* **ACTION ITEM**:
Once the pictures are set aside, reproduce all of the records exactly.

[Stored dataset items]

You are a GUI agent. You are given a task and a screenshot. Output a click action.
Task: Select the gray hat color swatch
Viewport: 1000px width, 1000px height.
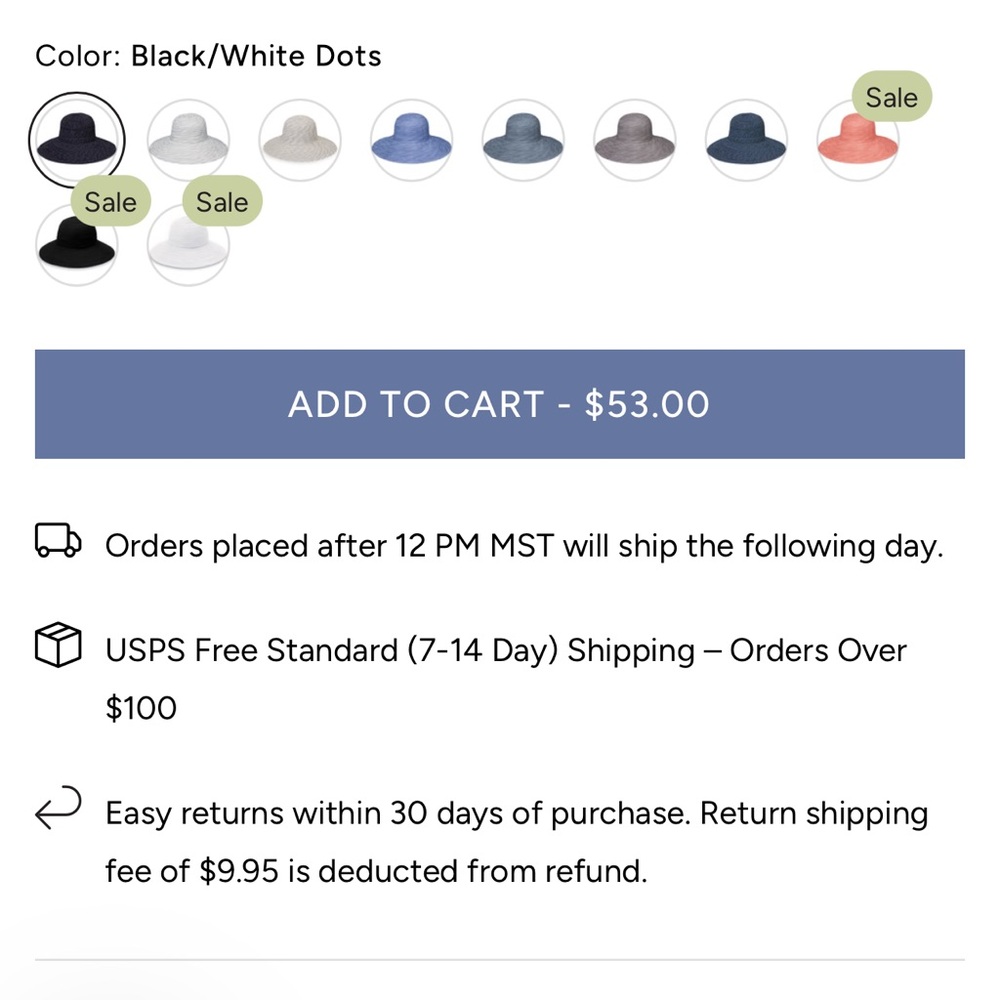coord(635,140)
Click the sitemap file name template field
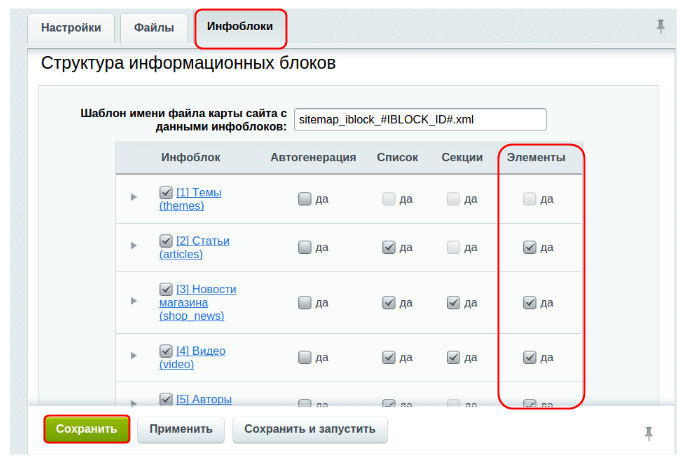 point(420,119)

* **EXERCISE SOLUTION**:
You are a GUI agent. You are given a task and a screenshot. Output a click action.
Task: Select the gray hat color swatch
Viewport: 1000px width, 1000px height.
coord(635,140)
Click the sitemap file name template field
 point(420,119)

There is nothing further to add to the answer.